Essayons maintenant le contrôle qui fait miroir au delay, identifié par le symbole principal Sigma : voici le feedback (à savoir le nombre de répétitions). À son minimum, il laissera vivre une unique répétition, pour ensuite ouvrir le champ à environ 3 au 1/4 de sa course. Aux 3/4, nous avons à faire à un grand nombre de répétitions, et si nous dépassons ce stade, attention aux conséquences, les répétions deviennent infinies ! Si vous poussez le potentiomètre à son maximum, vous obtenez en une poignée de secondes une masse très sourde de saturation qui durera éternellement jusqu'à ce que vous manipuliez le potentiomètre – attention au volume qui augmente d'un coup. Si vous souhaitez obtenir une répétition (presque) infinie mais "gérable", il faudra trouver le bon spot, aux alentour des 8/10, avec un rendu très intéressant, créant une nappe de fond indescriptible.

Le mini potentiomètre central, comme on peut le supposer grâce aux signes l'encadrant, agit sur le "flutter" du delay. 

Un peu d'histoire : le délai a été découvert/crée en studio, en utilisant une bande magnétique qui enregistrait un signal pour le rejouer quelques millisecondes plus tard. Ce mécanisme pouvait parfois rencontrer quelques soucis techniques et les bandes subir quelques altérations physiques. En découlait ainsi une sorte d'effet de chorus présent sur la répétition du signal. 

Ce potentiomètre vous permettra d'ajouter un petit quelque chose à l'écho, et lui donner une légère fluctuation. Il s'agit d'un contrôle assez répandu, mais ici, même à son maximum, ce flutter reste très mesuré et agréable. 

Le quatrième potentiomètre, associé à un Space Invader de couleur, semble contrôler le niveau de dégradation de l'écho, du très léger (mais présent) au très abîmé – avec une augmentation de volume. 

Explications

La Kilobyte n'est ainsi pas une pédale de delay "standard". L'idée était ici de développer un écho LoFi (basse fidélité), en faisant un choix spécifique de composants. La particularité première du son de la Kilobyte provient de la puce qui va créer la répétition : ici, Caroline Guitar Company ne souhaitait pas restituer un signal pur, miroir parfait du signal original, mais un écho dégradé. Pour cela, le choix s'est porté sur une puce bon marché que l'on trouve dans les machines de karaoké et les jouets pour enfants. Ainsi, le signal répété va être assez sombre et d'une qualité limitée, se mettant à saturer de manière explosive lorsque l'on va augmenter le nombre de répétitions. Ce caractère est accentué par l'utilisation d'un préamplificateur pouvant augmenter jusqu'à 21dB (contrôle par le potentiomètre "Space Invader") le signal attaquant la puce (un peu comme le REC Level de certains vieux delay à bande). Ainsi, le signal répété sera distordu, mais avec une texture plus douce très différente du chaos amené par la puce poussée dans ses retranchements.

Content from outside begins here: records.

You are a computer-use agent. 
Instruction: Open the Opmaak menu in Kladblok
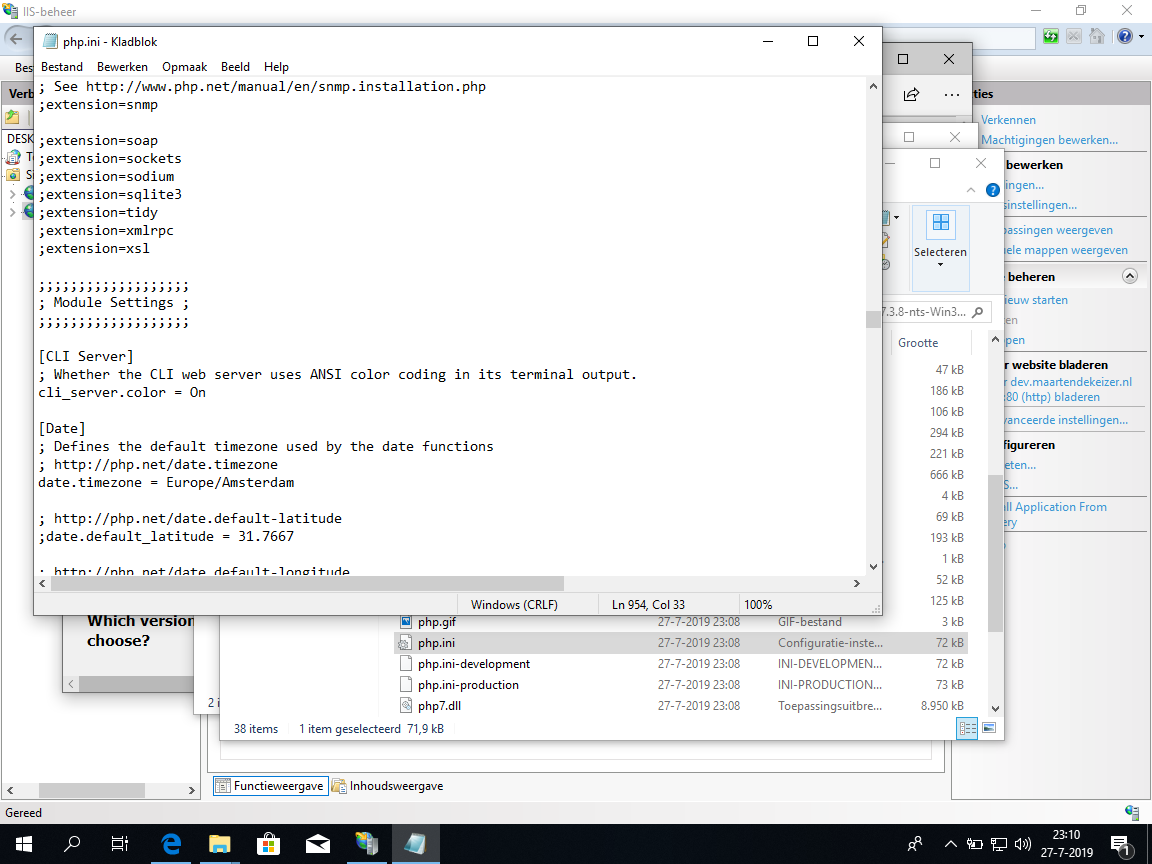point(184,67)
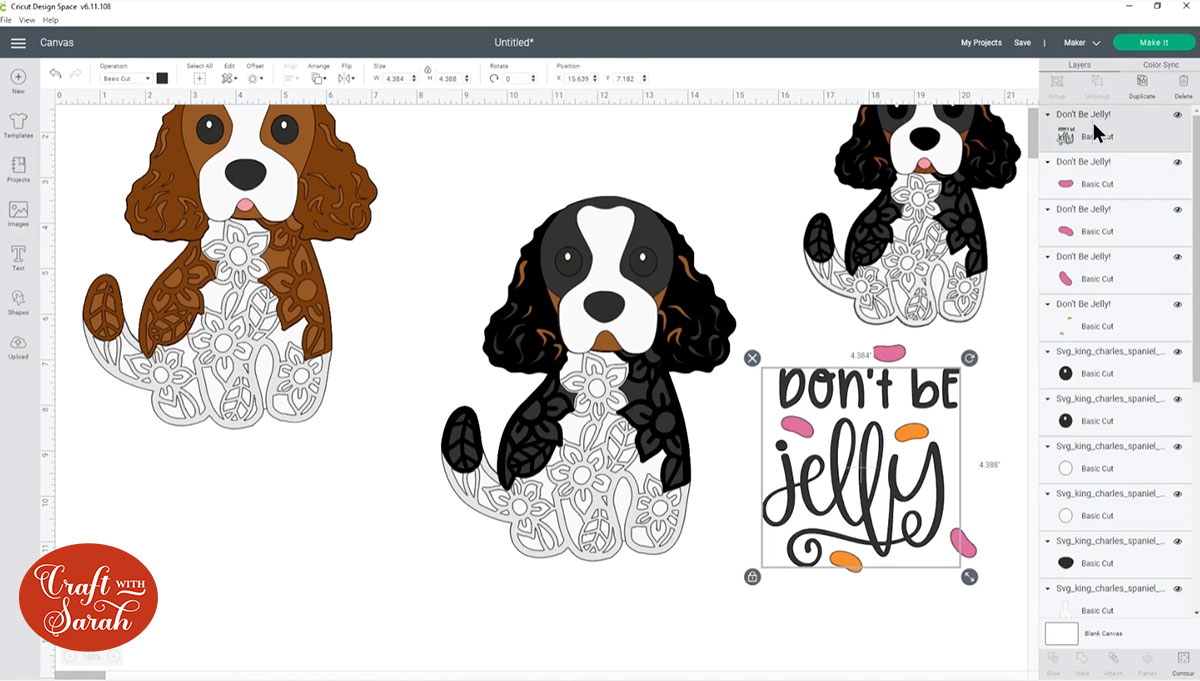Open the Shapes tool

click(x=18, y=301)
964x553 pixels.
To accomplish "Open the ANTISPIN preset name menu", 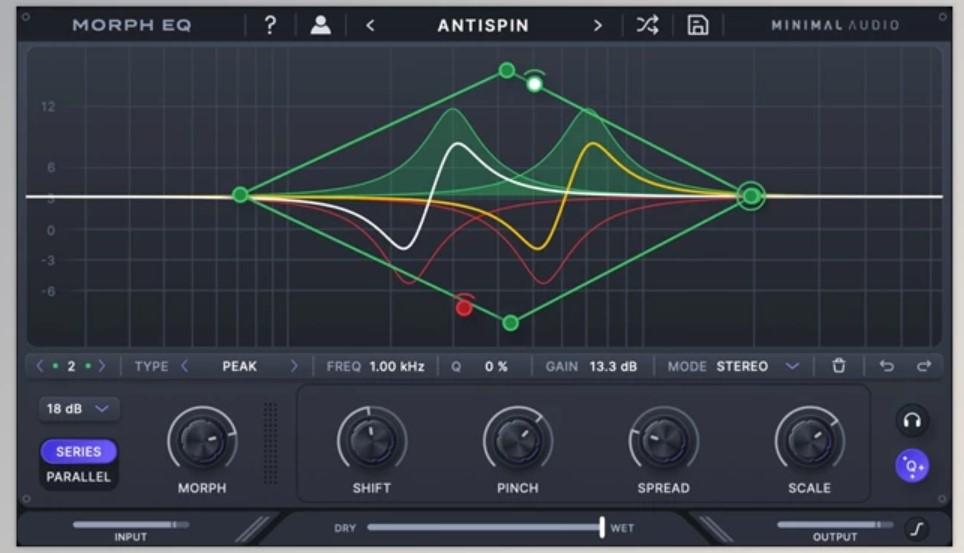I will 483,26.
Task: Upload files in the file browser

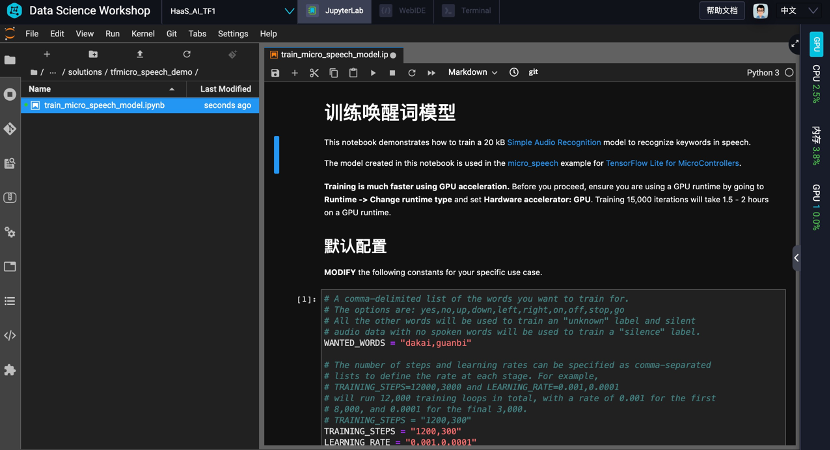Action: [139, 54]
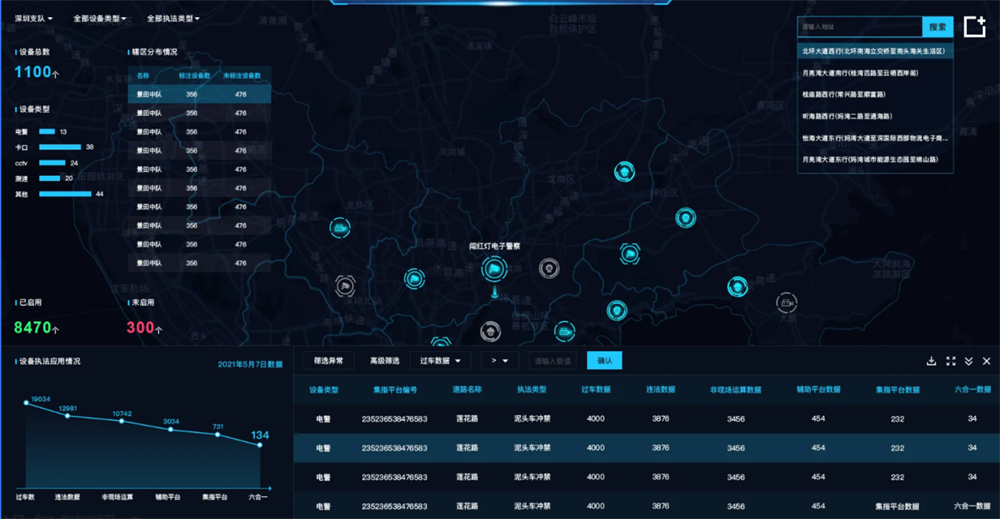
Task: Close the data table panel
Action: (986, 361)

Reste l'action de l'interrupteur dénommé HAVOC qu'on peut traduire par "ravages" dans notre langue, annonçant le chaos à venir ! Il s'agit ici d'un second contrôleur du feedback. Cet interrupteur agit d'une manière plus "ciblée" que le simple fait de pousser le feedback à son maximum. Il va également manipuler légèrement le retard de l'effet. On peut, si on s'en sert de manière très subtile et mesurée, l'utiliser telle une pédale de sustain (infini). Le résultat est différent de la situation où le Sigma serait à son maximum ; les sonorités sont moins sourdes, plus claires et définies. 

Conclusion

Même si l'idée de départ ne correspond pas aux besoins et recherches sonores de l'ensemble des guitaristes, la Kilobyte a de quoi séduire. En restant dans les places de réglages les plus "standards", sans oscillation ou autre fantaisie, cette pédale laisse échapper de très belles sonorités "classiques". Lorsque l'on rentre un peu plus dedans et qu'on la laisse s'exprimer (réellement), on est naturellement amené sur d'autres pistes, d'autres idées (dévastatrices ou non) et la création d'ambiances caractéristiques et intéressantes. Et c'est ce qui fait (il me semble) la pertinence d'une pédale/d'un outil : donner des idées et aider la création. Sur ce plan, la Kilobyte est une réussite ! 

Proposée à 249€ TTC, il s'agit d'une pédale "boutique" au tarif plutôt élevé (mais qui reste dans la norme actuelle), et au caractère unique, et qui vous apportera énormément.